Ainsi vint le roi d’Angleterre à paix à ses oncles de la mort du duc de Glocestre, et commença à régner plus fièrement que devant ; et s’en vint tenir son état en la comté d’Escesses qui terre et pays avoit été au duc de Glocestre et devoit être à son fils Offrem, héritier de la dite terre ; mais le roi prit tout en saisine par devers lui ; et l’ordonnance est en Angleterre que le roi a en garde tous les héritages des enfans qui demeurent orphelins de père dessous l’âge de vingt et un an, et puis leur sont rendus leurs héritages. Le roi Richard prit la garde de son cousin et héritier de Glocestre et attribua toutes ses terres et possessions à son profit, et mit Offrem, le jeune héritier, demeurer de-lez lui, et la duchesse de Glocestre et ses deux filles de-lez sa femme la roine. Le duc de Glocestre, en son vivant, étoit de son droit héritage connétable d’Angleterre ; mais il ôta cet office et ce droit à l’héritier et le donna au comte de Rostellant son cousin. Et commença le dit roi à tenir si grand état que oncques avoit eu roi en Angleterre, qui à cent mille nobles par an dépendit, tant que le dit roi faisoit. Et tenoit pareillement avecques lui l’héritier d’Arondel fils au comte d’Arondel, lequel il avoit fait décoller à Londres, ainsi que ci-dessus est dit. Et pour ce que un des chevaliers du duc de Glocestre, qui se nommoit Cerbet, en parla une fois trop avant à l’encontre du roi et de son conseil, il fut pris et tantôt décollé. Messire Jean Lacquînay en fut aussi en grand péril ; mais quand il vit que les choses se portoient diversement, il dissimula le mieux qu’il put et sçut, et se départit de l’hôtel de la duchesse de Glocestre sa dame, et alla leurs faire sa demeure.
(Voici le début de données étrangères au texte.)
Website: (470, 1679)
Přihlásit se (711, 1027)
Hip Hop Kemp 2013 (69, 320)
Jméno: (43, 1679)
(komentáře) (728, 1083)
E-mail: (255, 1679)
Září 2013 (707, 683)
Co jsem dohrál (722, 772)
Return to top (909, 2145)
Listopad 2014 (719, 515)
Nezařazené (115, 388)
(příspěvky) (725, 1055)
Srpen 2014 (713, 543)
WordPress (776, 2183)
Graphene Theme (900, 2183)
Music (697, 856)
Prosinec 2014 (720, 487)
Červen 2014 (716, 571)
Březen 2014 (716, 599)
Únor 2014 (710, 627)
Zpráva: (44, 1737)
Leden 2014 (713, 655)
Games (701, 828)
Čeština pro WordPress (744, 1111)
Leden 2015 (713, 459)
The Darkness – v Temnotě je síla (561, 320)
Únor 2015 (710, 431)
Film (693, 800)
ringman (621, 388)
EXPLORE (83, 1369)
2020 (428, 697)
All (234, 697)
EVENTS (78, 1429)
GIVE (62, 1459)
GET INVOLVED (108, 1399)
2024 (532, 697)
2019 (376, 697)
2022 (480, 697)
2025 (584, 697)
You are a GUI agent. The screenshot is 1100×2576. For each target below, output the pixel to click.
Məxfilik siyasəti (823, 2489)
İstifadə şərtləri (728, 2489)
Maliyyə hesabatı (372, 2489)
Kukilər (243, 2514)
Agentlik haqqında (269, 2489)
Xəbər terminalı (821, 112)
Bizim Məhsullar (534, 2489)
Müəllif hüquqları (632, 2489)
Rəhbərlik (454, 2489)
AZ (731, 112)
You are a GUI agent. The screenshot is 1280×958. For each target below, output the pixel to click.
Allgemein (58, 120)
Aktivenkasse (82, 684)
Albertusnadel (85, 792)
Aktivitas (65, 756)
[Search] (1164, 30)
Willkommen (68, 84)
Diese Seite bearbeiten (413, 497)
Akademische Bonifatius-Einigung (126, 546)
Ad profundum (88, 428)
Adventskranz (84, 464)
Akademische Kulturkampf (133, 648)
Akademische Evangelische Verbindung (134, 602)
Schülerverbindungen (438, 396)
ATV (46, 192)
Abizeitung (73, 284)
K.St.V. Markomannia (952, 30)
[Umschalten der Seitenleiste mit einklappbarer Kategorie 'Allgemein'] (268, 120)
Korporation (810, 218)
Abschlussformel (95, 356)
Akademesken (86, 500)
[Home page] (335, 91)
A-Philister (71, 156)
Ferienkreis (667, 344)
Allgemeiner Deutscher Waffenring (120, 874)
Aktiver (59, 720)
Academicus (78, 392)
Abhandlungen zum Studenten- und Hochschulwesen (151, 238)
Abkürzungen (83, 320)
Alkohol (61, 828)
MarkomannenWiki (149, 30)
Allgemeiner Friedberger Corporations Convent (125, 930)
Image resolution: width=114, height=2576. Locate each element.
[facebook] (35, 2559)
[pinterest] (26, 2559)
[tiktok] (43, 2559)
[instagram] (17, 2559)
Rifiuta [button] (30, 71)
En ce temps n’y avoit si grand en Angleterre qui osât parler de chose que le roi fît ni voulsist faire ; et il avoit conseil propre pour lui, et chevaliers de sa chambre qui l’enhortoient à faire tout ce qu’ils vouloient ; et tenoit le roi à ses gages et à délivrance bien deux mille archers qui continuellement nuit et jour le gardoient[1], car il ne se tenoit pas bien assuré de ses oncles ni de ceux du lignage du comte d’Arondel.


CHAPITRE LXII.

De la grand’assemblée qui fut faite en la ville de Rheims, tant de l’empire d’Allemagne comme du royaume de France sur l’état et union de sainte Église.


En ce temps se fit une grand’assemblée de seigneurs en la cite de Rheims, tant de l’empire d’Allemagne que du royaume de France ; et fut la cause telle que pour mettre l’église en union. Et fit tant le roi de France par prières et par moyens que le roi d’Allemagne[2], son cousin, vint à Rheims atout son conseil[3]. Et pour ce que on ne voult pas donner à entendre généralement que celle assemblée se fit tant seulement pour parler des papes, de celui qui se tenoit à Rome et de celui qui se tenoit en Avignon, les

  1. Cette tyrannie, née de la peur, qui rendit le roi Richard si odieux, a excité les plaintes de tous les poètes et prosateurs du temps. On trouve dans la Chronique métrique de Hardinge quelques vers sur cette manie du roi qui s’était composé une garde d’hommes du comté de Chester éternellement en permanence auprès de lui et devenus comme une sorte de gardes du corps. Richard fut en effet accusé par le parlement d’avoir appelé autour de lui des malfaiteurs du comté de Chester, qui, en traversant le royaume avec lui, battaient, blessaient, pillaient et tuaient les gens, et refusaient de payer ce qu’ils prenaient.
  2. Wenceslas de Luxembourg.
  3. Cette même année, Charles VI reçut une ambassade de Manuel, empereur de Constantinople, qui lui demandait du secours contre les Turcs qui menaçaient d’anéantir les Grecs. (Voyez sa lettre dans l’Anonyme de Saint-Denis, page 1397), et une autre ambassade de Bajazet lui-même.